START Data for processing

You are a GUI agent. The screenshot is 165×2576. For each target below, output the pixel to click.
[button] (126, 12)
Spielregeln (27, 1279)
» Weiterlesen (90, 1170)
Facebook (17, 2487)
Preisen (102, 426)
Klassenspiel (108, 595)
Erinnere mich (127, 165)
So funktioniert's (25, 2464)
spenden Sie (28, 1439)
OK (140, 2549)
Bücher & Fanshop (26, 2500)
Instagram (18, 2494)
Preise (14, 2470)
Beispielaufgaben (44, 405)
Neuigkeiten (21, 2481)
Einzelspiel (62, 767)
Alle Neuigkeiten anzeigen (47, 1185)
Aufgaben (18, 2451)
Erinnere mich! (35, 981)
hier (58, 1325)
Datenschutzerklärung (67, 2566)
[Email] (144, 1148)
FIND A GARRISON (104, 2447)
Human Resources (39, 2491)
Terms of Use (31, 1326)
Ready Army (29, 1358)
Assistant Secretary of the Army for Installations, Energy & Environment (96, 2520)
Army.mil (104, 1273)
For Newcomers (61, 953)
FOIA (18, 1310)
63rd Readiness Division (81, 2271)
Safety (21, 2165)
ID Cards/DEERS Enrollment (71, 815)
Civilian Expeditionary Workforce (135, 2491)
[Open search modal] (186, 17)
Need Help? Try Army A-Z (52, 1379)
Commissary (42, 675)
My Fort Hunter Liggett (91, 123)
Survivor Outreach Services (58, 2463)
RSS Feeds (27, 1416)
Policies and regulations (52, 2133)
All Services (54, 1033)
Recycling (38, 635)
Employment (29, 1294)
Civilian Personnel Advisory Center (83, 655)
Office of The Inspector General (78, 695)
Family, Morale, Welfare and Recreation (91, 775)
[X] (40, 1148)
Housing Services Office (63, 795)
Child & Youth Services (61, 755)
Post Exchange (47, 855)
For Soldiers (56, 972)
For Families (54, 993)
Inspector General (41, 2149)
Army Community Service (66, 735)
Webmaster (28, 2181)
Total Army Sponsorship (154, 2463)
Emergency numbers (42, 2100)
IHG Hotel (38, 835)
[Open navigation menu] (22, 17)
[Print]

END Data for processing

#### [Instructions for the task]
What must be returned is the line with "My Fort Hunter Liggett (91, 123)" plus every line after it to the end of the entries, exactly as they appear.

#### [Result for this exercise]
My Fort Hunter Liggett (91, 123)
Survivor Outreach Services (58, 2463)
RSS Feeds (27, 1416)
Policies and regulations (52, 2133)
All Services (54, 1033)
Recycling (38, 635)
Employment (29, 1294)
Civilian Personnel Advisory Center (83, 655)
Office of The Inspector General (78, 695)
Family, Morale, Welfare and Recreation (91, 775)
[X] (40, 1148)
Housing Services Office (63, 795)
Child & Youth Services (61, 755)
Post Exchange (47, 855)
For Soldiers (56, 972)
For Families (54, 993)
Inspector General (41, 2149)
Army Community Service (66, 735)
Webmaster (28, 2181)
Total Army Sponsorship (154, 2463)
Emergency numbers (42, 2100)
IHG Hotel (38, 835)
[Open navigation menu] (22, 17)
[Print]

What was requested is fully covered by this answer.